Given the top-k subset of the ranking set R we count how many times its elements occur in the bottom-h subset of the ranking set Q_h(i), which corresponds to the ranking set obtained by using the execution time of query Q_i as ranking criterion, for each query. In other words, we look at the rank of the top-ranked configurations (by a ranking criteria R), and make sure by the above formula that they are not in the bottm-h query positions/ranked configurations. This is computed for all queries in the benchmark. the intuition is the ranking top ranked configuration shouldn’t appear as worst performing for the queries.
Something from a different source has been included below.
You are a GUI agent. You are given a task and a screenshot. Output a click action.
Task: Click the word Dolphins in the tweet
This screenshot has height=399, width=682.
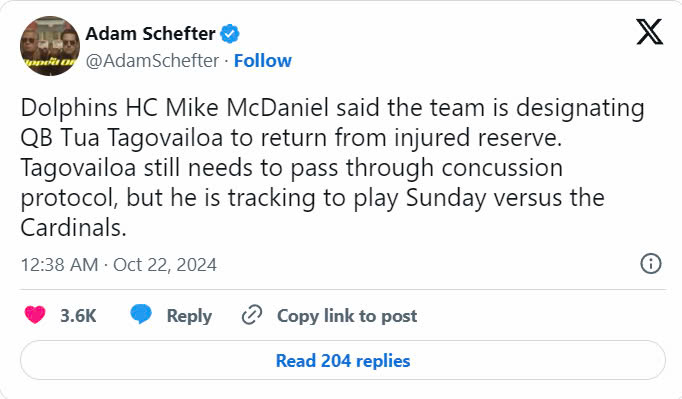click(x=69, y=108)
Table of best 3 configuration ranked by the criteria Rf,Rp, and Rs (single-dimensional criteria), across our experimental datasets

Top-3 Configurations	100M			250M			500M
Rs	b.iii.2	b.iii.1	b.iii.4	b.iii.1	b.iii.2	b.iii.3	b.iii.1	b.iii.2	b.iii.4
Rp	a.ii.3	a.ii.4	a.ii.5	a.ii.5	b.ii.3	c.ii.3	c.ii.3	c.ii.4	b.ii.5
Rf	a.iii.3	a.ii.3	c.ii.3	a.iii.3	a.ii.3	b.ii.4	a.ii.3	a.iii.3	b.i.4

Examples of the confidence Calculations

For instance, let’s consider the R_s rank and the 100M dataset evaluation. The top-3 ranked configurations (see the table above) are R_s (Top-3)={b.iii.2,b.iii.1, b.iii.4}} that overlaps only with the bottom-3 ranked configurations query Q4, i.e., Q4_(bottom-3)={b.iii.3,b.iii.4,a.iii.2}. Thus, A(R_s [3])=1- (1/(11*3))=0.969.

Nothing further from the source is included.